After single-cell suspensions were generated, cells were stained with a mixture of anti-mouse antibodies at 1:300 dilution in flow buffer (PBS containing 0.5% BSA and 2 mM EDTA). The antibodies included T cell receptor β (TCR-β, clone H57-597), CD19 (clone 6D5), CD11b (clone M1/70), Ly-6G (clone 1A8), CD45 (clone 30-F11), F4/80 (clone BM8), CD11c (clone N418), CD31 (clone 390), and EpCAM (clone G8.8). Antibodies were purchased from BioLegend (San Diego, CA), and data were collected using a BD LSR II cytometer (BD Biosciences). Data were analyzed with FlowJo software (Ashland, OR).

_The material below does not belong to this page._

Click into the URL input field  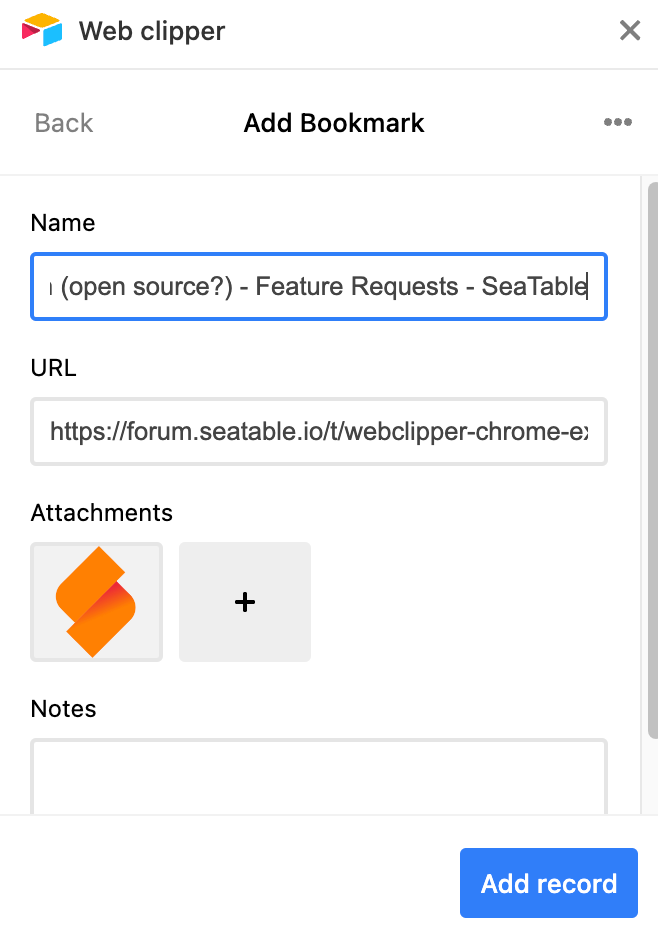(x=319, y=431)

Splenic cell populations were identified as follows: T cells: CD45+, CD11b−, TCR-β+; B cells: CD45+, CD11b−, CD19+; neutrophils: CD45+, CD11b+, Ly-6G+; macrophages: CD45+, CD11b+, F4/80+; dendritic cells: CD45+, CD11b+, CD11c+; other myeloid cells: CD45+, CD11b+, Ly-6G−, F4/80−, CD11c−. Lung cell populations were identified as follows: endothelial cells, CD31+; epithelial cells, EpCAM+; immune cells, CD45+.

In Vitro Experiments

HeLa cells (ATCC, Manassas, VA) were cultured in high-glucose DMEM (Thermo Fisher Scientific) supplemented with 10% fetal bovine serum. Cells were maintained at 37°C and 5% CO2. Cells were plated at 20,000 cells/well in a clear-bottom, black-walled, 96-well plate. After 24 hr, the medium in each well was replaced with 150 μL of medium containing GFP or tdTomato mRNA-LNPs or mRNA-Stemfect complexes. The mRNA transfection reagent Stemfect (Stemgent, Lexington, MA) was used according to the manufacturer’s protocol. After another 24 hr, the fluorescence was measured. Fluorescence microscopy was performed with an EVOS FL cell imaging system (Thermo Fisher Scientific). To quantify the fluorescence, cells were lysed with 50 μL of Cell Lytic M for 10 min at 37°C at 400 rpm. 150 μL of PBS was added to each well, and fluorescence was measured with a Tecan Infinite m200 Pro microplate reader.

Statistics

To compare two groups, a Student’s t test was performed, assuming a Gaussian distribution with unequal variances. Statistical significance was defined with an alpha level of 0.05. All statistical analyses were performed using GraphPad Prism 7 software (La Jolla, CA).

Author Contributions

K.J.K., M.A.O., J.R.D., R.L., A.J., and D.G.A. designed the experiments, which were performed by K.J.K., M.A.O., J.E.H., S.B., and J.W. K.J.K., M.A.O., J.C.K., R.L., A.J., and D.G.A. prepared the manuscript, which was read and approved by all authors prior to submission.